- Work to be completed:
Leaving out the pictures, reproduce each record exactly and in full.

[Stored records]
--*--

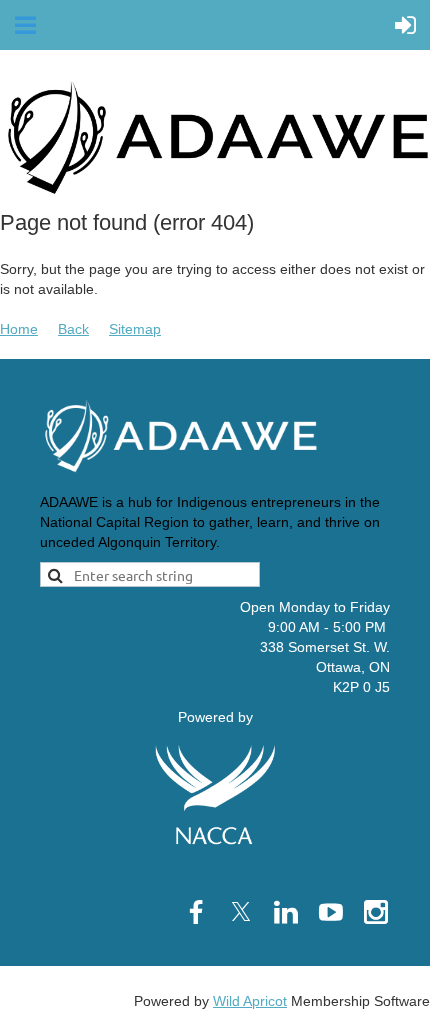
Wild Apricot (250, 1001)
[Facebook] (196, 912)
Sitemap (135, 329)
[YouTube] (331, 912)
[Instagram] (376, 912)
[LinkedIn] (286, 912)
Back (73, 329)
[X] (241, 912)
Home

--*--

- Your solution:
Wild Apricot (250, 1001)
[Facebook] (196, 912)
Sitemap (135, 329)
[YouTube] (331, 912)
[Instagram] (376, 912)
[LinkedIn] (286, 912)
Back (73, 329)
[X] (241, 912)
Home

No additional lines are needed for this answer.